What the task requires:
Your response should be the listing below, repeated exactly and in full.
== Records to use
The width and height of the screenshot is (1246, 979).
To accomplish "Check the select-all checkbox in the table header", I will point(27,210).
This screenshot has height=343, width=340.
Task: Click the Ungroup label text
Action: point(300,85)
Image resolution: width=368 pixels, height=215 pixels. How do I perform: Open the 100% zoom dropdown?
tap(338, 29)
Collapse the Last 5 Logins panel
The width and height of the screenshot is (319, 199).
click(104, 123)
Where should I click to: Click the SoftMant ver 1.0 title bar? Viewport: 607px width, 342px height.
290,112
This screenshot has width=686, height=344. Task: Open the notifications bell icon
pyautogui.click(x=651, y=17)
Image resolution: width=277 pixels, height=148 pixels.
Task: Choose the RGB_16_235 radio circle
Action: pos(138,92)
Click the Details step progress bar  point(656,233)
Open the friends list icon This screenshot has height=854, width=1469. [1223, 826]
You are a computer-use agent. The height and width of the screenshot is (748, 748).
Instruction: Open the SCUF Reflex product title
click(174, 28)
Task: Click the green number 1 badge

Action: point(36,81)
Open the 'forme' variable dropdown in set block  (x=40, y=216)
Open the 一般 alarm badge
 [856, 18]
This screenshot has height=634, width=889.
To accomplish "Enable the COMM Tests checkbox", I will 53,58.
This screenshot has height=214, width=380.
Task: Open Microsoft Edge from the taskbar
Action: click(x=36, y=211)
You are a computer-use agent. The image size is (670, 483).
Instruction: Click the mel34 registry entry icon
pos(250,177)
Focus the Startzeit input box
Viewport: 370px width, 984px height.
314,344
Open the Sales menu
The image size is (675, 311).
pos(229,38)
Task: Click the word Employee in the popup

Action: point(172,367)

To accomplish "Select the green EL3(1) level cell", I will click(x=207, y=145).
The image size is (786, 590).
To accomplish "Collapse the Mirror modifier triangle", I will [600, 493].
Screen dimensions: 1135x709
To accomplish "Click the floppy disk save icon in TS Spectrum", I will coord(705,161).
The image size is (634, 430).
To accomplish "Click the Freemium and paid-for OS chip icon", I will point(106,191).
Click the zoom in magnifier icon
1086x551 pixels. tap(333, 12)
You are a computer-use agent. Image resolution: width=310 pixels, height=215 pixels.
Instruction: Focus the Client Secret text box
====
Answer to this exercise:
The width and height of the screenshot is (1246, 979).
To accomplish "Check the select-all checkbox in the table header", I will point(27,210).
This screenshot has height=343, width=340.
Task: Click the Ungroup label text
Action: point(300,85)
Image resolution: width=368 pixels, height=215 pixels. How do I perform: Open the 100% zoom dropdown?
tap(338, 29)
Collapse the Last 5 Logins panel
The width and height of the screenshot is (319, 199).
click(104, 123)
Where should I click to: Click the SoftMant ver 1.0 title bar? Viewport: 607px width, 342px height.
290,112
This screenshot has width=686, height=344. Task: Open the notifications bell icon
pyautogui.click(x=651, y=17)
Image resolution: width=277 pixels, height=148 pixels.
Task: Choose the RGB_16_235 radio circle
Action: pos(138,92)
Click the Details step progress bar  point(656,233)
Open the friends list icon This screenshot has height=854, width=1469. [1223, 826]
You are a computer-use agent. The height and width of the screenshot is (748, 748).
Instruction: Open the SCUF Reflex product title
click(174, 28)
Task: Click the green number 1 badge

Action: point(36,81)
Open the 'forme' variable dropdown in set block  (x=40, y=216)
Open the 一般 alarm badge
 [856, 18]
This screenshot has height=634, width=889.
To accomplish "Enable the COMM Tests checkbox", I will 53,58.
This screenshot has height=214, width=380.
Task: Open Microsoft Edge from the taskbar
Action: click(x=36, y=211)
You are a computer-use agent. The image size is (670, 483).
Instruction: Click the mel34 registry entry icon
pos(250,177)
Focus the Startzeit input box
Viewport: 370px width, 984px height.
314,344
Open the Sales menu
The image size is (675, 311).
pos(229,38)
Task: Click the word Employee in the popup

Action: point(172,367)

To accomplish "Select the green EL3(1) level cell", I will click(x=207, y=145).
The image size is (786, 590).
To accomplish "Collapse the Mirror modifier triangle", I will [600, 493].
Screen dimensions: 1135x709
To accomplish "Click the floppy disk save icon in TS Spectrum", I will coord(705,161).
The image size is (634, 430).
To accomplish "Click the Freemium and paid-for OS chip icon", I will point(106,191).
Click the zoom in magnifier icon
1086x551 pixels. tap(333, 12)
You are a computer-use agent. Image resolution: width=310 pixels, height=215 pixels.
Instruction: Focus the Client Secret text box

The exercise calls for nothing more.